Yves Laplace des héros de Plainpalais
Ce n’est pas pour me vanter mais je suis en mesure de vous confirmer que la Suisse n’existe pas. Je le sais : j’en reviens. Il y a bien la Confédération helvétique, mais elle n’a qu’une réalité administrative, officielle, institutionnelle. Sans grande importance. On aurait pu croire que ce grand (imaginez un peu si on y dépliait les montagnes) et beau pays s’était autodissout et fondu dans le grand neutre à force de neutralité. En fait, ce microclimat identitaire au cœur de l’Europe, dont on croit à tort qu’il en serait le laboratoire, et qui est le pays le plus heureux du monde d’après un récent rapport, n’existe pas car ses habitants ne sont pas si suisses que ça : leur identité est prioritairement cantonale. En Suisse, vous rencontrerez des bâlois, des zurichois, des genevois, des vaudois, des valaisans, des zougois, des appenzellois, notamment, mais finalement peu de suisses autoproclamés.
En ouvrant Plaine des héros (342 pages, 19 euros, Fayard) d’Yves Laplace (Genève, 1958), je croyais qu’il s’agissait d’une sorte de biographie romancée d’un personnage pittoresque et assez allumé. Pensez donc : un collabo suisse ! Mais oui, il y a en eu un, bien que son pays ait échappé à l’invasion, l’occupation, l’exploitation, la répression, la vassalisation. Il n’était pas nombreux dans son cas. Pas le genre de la Maison.

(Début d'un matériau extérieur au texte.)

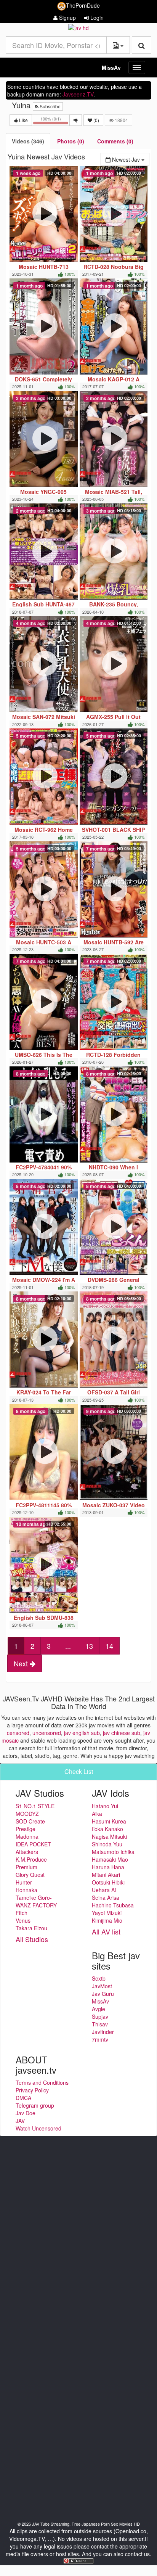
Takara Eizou (31, 1928)
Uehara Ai (104, 1890)
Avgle (98, 2009)
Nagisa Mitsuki (109, 1836)
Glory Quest (30, 1874)
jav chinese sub (121, 1733)
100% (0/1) (55, 121)
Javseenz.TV (77, 94)
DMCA (23, 2098)
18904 (121, 120)
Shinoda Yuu (107, 1844)
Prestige (25, 1829)
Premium (26, 1867)
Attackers (27, 1852)
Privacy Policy (32, 2090)
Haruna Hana (108, 1867)
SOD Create (30, 1821)
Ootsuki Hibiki (108, 1882)
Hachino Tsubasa (113, 1905)
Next (22, 1663)
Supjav (100, 2016)
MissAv (111, 67)
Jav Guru (103, 1993)
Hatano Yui (105, 1806)
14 (109, 1646)
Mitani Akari (106, 1874)
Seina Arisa (105, 1897)
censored (18, 1733)
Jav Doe (25, 2113)
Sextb (99, 1978)
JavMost (102, 1986)
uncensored (46, 1733)
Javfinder (103, 2032)
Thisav (100, 2024)
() (96, 120)
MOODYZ (27, 1813)
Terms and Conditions (42, 2082)
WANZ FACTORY (36, 1905)
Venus (23, 1920)
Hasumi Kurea (109, 1821)
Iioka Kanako (107, 1829)
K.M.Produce (31, 1859)
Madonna (27, 1836)
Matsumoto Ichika (113, 1852)
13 (89, 1646)
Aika (97, 1813)
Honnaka (26, 1890)
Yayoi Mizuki (107, 1913)
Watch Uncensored (38, 2128)
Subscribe (49, 106)
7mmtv (100, 2039)
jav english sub (82, 1733)
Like (23, 120)
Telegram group (35, 2105)
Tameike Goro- (34, 1897)
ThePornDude (83, 5)
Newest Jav (130, 159)
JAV (20, 2120)
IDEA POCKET (33, 1844)
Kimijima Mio (107, 1920)
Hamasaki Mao (110, 1859)
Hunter (24, 1882)
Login (96, 17)
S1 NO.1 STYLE (35, 1806)
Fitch (21, 1913)
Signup (67, 17)
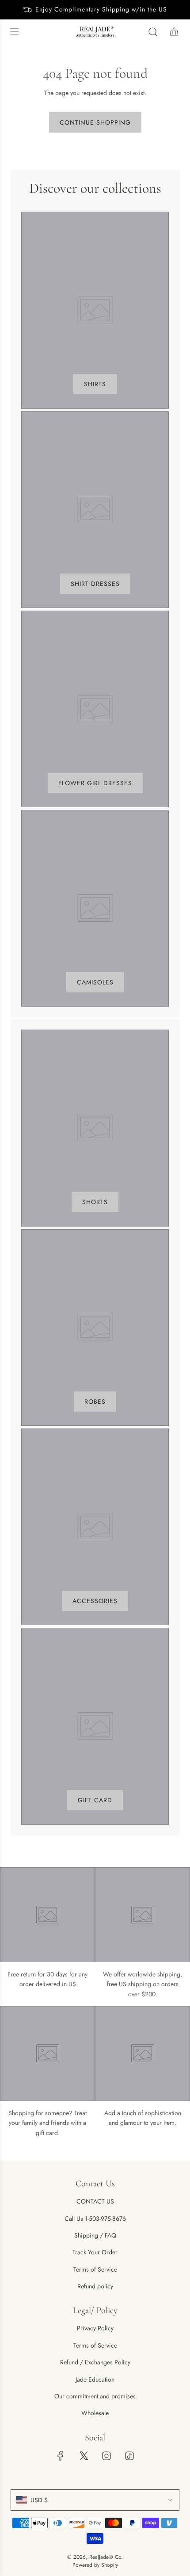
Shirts (95, 384)
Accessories (95, 1600)
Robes (95, 1401)
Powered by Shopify (95, 2565)
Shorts (95, 1201)
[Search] (152, 31)
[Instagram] (106, 2455)
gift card (95, 1800)
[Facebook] (60, 2455)
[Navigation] (14, 31)
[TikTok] (129, 2455)
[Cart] (174, 31)
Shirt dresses (95, 583)
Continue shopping (95, 122)
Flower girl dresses (95, 783)
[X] (83, 2455)
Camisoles (95, 982)
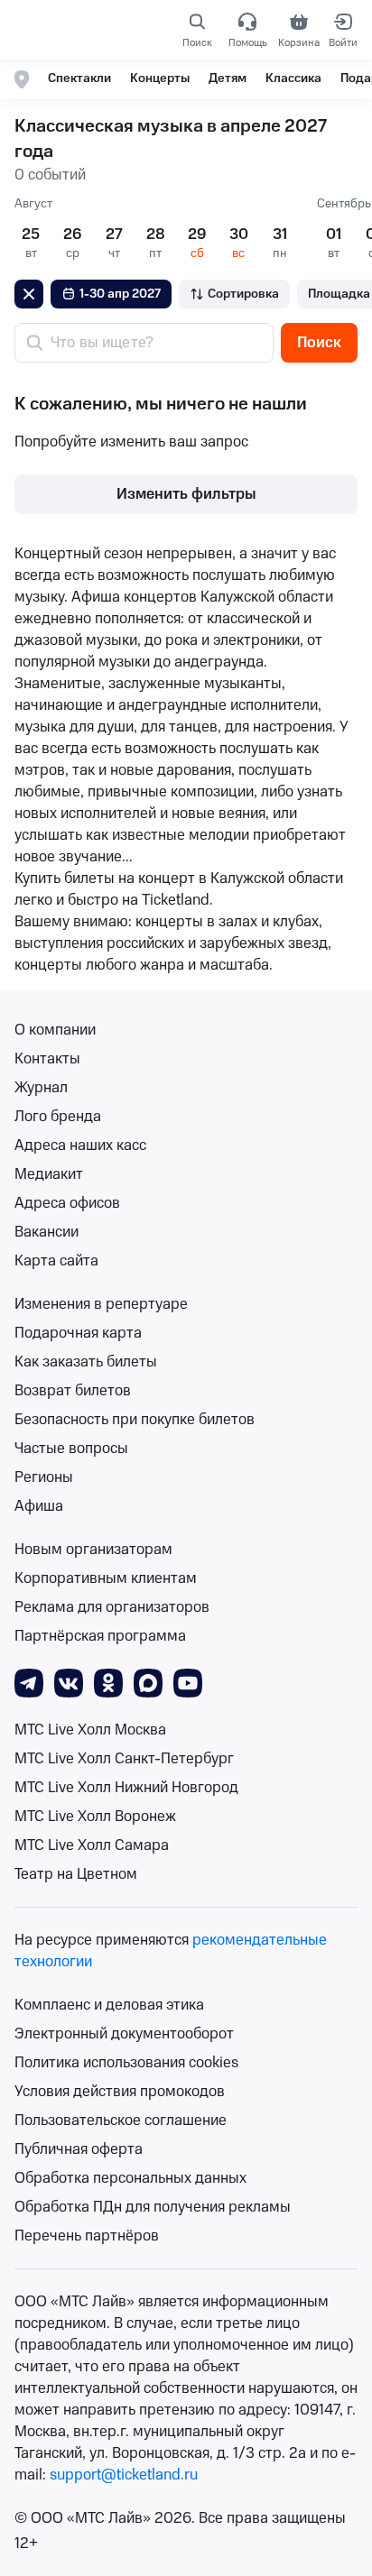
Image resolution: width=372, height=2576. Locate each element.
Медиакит (48, 1174)
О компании (55, 1030)
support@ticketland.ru (124, 2475)
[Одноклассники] (108, 1682)
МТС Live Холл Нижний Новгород (126, 1788)
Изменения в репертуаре (101, 1304)
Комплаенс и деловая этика (109, 2005)
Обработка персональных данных (130, 2178)
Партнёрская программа (100, 1636)
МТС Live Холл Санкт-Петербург (124, 1759)
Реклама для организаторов (111, 1607)
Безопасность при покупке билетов (134, 1420)
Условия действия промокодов (119, 2091)
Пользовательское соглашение (120, 2120)
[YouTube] (187, 1682)
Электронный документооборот (124, 2034)
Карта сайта (56, 1261)
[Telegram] (28, 1682)
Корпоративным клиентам (105, 1578)
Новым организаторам (93, 1549)
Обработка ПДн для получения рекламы (152, 2207)
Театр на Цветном (75, 1874)
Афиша (38, 1506)
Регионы (43, 1477)
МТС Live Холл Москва (90, 1730)
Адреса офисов (67, 1203)
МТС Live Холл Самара (91, 1845)
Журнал (41, 1088)
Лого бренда (57, 1116)
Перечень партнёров (86, 2236)
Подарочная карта (78, 1333)
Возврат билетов (72, 1391)
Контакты (47, 1059)
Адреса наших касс (80, 1145)
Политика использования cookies (126, 2063)
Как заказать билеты (85, 1362)
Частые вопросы (71, 1448)
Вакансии (46, 1232)
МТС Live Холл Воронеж (95, 1816)
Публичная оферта (78, 2149)
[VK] (68, 1682)
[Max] (148, 1682)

Le bonhomme s’appelait Georges Oltramare (1896-1960), journaliste, poète, homme politique, comédien, dramaturge, agitateur passablement agité natif du Petit-Saconnex. Drôle de pistolet que celui que les genevois de l’entre-deux-guerres appelaient « le beau Géo » ; l’éditeur Jean-Marc Roberts, disparu avant de publier le livre, avait d’ailleurs suggéré qu’il s’intitulât « Le beau Géo », titre qui fleure bon la Nouvelle Vague, mieux que Plaine des héros qui, malgré l’euphonie avec Plainpalais, fait résonner plutôt l’inoubliable Place des héros de Thomas Bernhard. A la fin, la structure narrative en gigogne est tellement bien faite que tout se mêle et se mélange, plaine, place, plainpalais, laplace, mais les héros dominent toujours.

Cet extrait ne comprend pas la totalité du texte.